Le danger est d’autant plus grand que les électeurs qui stipulent pour autrui en politique tendent à être dépourvus de connaissance. Ils sont donc plus facilement exposés à la manipulation et aux mensonges.

Ce phénomène constitue l’un des paradoxes les plus commentés dans la littérature politique et économique. La qualité d’une démocratie dépend de l’existence d’un corps électoral éclairé. Et pourtant, tous les travaux montrent que l’électeur lambda est particulièrement mal informé.

Citant des travaux sur les connaissances politiques de l’électeur américain, le philosophe Jason Brennan s’amusait à relever dans un ouvrage publié en 2016 qu’une minorité d’Américains savait que l’URSS n’était pas membre de l’OTAN en 1964. Seule une minorité d’Américains comprennent les enjeux de la guerre froide. Et rares sont ceux capables d’identifier le parti qui contrôle le Congrès.

L’économiste américain Anthony Downs a nommé ce phénomène « l’ignorance rationnelle ». Le manque de culture politique chez l’électeur moyen ne signifie pas qu’il est stupide. Au contraire. Notre système politique incite à l’ignorance. La recherche de l’information a un coût en ressources et en temps. Mais le bénéfice de cette acquisition est incertain. Chacun sait que la probabilité d’influencer une élection de manière décisive est nulle.

Plus faible encore est la probabilité de changer son destin personnel en glissant un bout de papier dans l’urne. Les gains de l’érudition politique étant imperceptibles, il est préférable de rester dans l’ignorance. L’illettrisme politique ne traduit donc pas l’idiotie des citoyens. Bien au contraire, ces derniers sont parfaitement rationnels quand ils font le choix de ne pas s’informer.

On comprend donc le succès des fake news en politique.
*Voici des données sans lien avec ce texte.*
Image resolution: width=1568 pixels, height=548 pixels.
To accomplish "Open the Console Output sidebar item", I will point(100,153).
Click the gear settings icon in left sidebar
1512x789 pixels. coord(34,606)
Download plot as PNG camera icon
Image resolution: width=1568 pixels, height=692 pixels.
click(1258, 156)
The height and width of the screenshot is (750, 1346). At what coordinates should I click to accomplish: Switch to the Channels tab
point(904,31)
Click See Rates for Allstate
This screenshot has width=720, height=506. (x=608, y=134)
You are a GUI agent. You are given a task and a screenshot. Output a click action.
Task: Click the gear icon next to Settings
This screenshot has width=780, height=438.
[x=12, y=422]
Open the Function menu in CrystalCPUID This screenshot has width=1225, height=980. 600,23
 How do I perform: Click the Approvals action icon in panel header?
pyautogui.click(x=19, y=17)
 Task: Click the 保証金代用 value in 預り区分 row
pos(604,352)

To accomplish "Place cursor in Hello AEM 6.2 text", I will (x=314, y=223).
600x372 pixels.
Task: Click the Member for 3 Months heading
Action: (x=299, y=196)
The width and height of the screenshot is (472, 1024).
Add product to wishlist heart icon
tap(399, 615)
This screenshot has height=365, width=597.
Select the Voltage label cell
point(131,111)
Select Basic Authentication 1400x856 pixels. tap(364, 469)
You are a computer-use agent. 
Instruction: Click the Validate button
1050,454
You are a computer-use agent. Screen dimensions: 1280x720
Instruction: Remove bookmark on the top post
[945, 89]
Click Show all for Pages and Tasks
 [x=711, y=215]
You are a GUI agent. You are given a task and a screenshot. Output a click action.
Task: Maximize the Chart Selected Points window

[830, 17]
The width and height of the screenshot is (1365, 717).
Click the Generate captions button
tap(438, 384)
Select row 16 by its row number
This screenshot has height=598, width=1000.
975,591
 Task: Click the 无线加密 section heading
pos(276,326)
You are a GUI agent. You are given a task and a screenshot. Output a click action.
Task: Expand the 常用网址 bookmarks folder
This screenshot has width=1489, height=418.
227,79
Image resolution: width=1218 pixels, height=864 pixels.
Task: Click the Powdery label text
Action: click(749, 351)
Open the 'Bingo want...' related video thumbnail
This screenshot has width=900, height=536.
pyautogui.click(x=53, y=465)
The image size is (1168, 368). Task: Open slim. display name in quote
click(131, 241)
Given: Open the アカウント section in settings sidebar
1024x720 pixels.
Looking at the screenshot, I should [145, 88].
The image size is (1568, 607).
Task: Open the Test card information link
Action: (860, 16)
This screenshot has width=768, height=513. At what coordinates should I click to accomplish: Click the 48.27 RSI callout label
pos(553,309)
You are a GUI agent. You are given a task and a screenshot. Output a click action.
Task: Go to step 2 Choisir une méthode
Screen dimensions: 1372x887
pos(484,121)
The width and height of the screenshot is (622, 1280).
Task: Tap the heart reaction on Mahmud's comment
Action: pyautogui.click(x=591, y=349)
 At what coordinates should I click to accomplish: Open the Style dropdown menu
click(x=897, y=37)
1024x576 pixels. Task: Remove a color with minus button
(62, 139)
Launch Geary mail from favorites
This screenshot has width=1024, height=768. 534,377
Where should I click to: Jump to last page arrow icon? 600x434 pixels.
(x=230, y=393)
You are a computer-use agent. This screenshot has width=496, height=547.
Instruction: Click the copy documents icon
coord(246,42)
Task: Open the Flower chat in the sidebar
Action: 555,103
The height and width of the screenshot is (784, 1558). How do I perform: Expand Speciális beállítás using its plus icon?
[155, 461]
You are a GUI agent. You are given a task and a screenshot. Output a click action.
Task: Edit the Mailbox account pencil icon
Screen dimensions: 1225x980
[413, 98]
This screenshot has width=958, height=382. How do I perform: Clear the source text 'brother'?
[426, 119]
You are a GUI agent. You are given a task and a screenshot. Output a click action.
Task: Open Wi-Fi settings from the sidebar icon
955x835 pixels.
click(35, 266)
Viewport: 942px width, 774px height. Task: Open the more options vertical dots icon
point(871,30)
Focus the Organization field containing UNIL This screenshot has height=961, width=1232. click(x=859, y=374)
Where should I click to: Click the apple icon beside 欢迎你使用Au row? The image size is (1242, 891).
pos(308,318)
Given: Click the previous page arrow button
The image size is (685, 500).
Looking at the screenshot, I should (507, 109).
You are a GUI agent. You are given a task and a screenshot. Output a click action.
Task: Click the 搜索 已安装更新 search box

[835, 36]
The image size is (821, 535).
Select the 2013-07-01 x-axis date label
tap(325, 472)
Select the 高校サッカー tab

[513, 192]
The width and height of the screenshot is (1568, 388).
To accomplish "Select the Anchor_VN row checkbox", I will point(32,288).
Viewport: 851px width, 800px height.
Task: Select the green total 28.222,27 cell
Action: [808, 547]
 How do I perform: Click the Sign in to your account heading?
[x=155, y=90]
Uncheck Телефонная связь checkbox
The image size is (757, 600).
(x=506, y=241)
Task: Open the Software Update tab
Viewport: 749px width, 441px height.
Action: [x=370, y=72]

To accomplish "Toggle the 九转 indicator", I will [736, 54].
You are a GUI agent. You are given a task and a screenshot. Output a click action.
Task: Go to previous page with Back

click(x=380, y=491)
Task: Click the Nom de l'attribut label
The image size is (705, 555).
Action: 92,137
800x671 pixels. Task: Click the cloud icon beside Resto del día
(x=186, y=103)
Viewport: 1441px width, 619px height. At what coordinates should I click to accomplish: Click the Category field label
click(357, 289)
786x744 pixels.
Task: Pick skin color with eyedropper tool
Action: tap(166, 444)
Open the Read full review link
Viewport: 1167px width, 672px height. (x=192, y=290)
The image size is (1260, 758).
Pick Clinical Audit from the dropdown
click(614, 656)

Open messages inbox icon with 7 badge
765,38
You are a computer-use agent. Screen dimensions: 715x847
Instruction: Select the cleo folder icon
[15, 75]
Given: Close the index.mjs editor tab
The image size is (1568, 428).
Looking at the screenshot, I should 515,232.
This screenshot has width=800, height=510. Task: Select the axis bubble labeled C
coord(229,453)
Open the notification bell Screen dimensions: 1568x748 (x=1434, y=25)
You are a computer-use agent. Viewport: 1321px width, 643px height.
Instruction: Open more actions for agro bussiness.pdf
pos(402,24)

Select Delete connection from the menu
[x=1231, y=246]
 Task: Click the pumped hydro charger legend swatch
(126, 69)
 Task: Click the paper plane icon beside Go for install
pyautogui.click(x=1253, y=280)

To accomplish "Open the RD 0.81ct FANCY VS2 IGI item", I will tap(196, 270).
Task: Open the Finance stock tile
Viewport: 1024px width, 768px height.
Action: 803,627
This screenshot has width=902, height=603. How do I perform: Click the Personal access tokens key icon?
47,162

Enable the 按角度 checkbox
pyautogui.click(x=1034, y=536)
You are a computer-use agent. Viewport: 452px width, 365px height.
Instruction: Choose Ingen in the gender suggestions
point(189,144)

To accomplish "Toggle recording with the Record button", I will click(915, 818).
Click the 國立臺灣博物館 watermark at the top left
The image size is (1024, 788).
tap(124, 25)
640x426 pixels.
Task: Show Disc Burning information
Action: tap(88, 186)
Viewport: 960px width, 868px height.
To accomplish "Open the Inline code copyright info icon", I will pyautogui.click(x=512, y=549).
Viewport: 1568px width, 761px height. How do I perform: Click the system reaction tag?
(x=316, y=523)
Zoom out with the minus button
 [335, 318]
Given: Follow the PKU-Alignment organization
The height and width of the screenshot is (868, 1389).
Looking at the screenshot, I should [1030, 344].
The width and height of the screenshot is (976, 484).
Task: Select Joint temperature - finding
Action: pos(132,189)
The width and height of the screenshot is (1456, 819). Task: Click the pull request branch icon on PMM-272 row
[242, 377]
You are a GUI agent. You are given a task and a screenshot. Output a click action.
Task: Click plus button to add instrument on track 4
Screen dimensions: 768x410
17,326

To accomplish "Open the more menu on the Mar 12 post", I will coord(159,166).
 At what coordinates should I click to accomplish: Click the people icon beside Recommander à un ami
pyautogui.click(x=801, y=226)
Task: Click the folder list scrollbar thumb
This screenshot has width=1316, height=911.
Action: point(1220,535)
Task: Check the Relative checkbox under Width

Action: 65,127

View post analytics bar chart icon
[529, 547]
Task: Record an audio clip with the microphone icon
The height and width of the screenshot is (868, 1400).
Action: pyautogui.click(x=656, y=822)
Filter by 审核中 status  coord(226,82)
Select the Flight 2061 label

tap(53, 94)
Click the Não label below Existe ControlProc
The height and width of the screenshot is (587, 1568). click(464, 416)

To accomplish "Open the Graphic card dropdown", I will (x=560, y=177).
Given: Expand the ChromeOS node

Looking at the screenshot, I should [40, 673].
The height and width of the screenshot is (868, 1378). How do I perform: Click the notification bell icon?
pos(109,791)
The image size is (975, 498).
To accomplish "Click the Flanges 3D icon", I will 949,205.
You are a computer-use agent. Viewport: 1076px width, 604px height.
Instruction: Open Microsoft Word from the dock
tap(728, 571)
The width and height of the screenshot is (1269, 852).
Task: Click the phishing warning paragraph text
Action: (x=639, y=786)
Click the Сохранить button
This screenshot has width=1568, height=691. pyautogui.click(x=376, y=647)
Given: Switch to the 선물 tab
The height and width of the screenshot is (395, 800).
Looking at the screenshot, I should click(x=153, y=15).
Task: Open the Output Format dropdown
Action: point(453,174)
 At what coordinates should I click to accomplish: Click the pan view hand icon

Le processus électoral ne récompense pas l’exigence de vérité chez les électeurs ou les politiciens. Comment remédier à cet inconvénient ? L’économiste américain Bryan Caplan répond « simplement » à cette question. Il nous faut instaurer un système qui récompense les choix avisés et sanctionne les décisions bâclées. Vaste programme.

Ferghane Azihari est un journaliste spécialisé dans les politiques publiques. Il est membre du réseau European students for Liberty et Young Voices et collabore régulièrement avec divers médias et think tanks français et américains.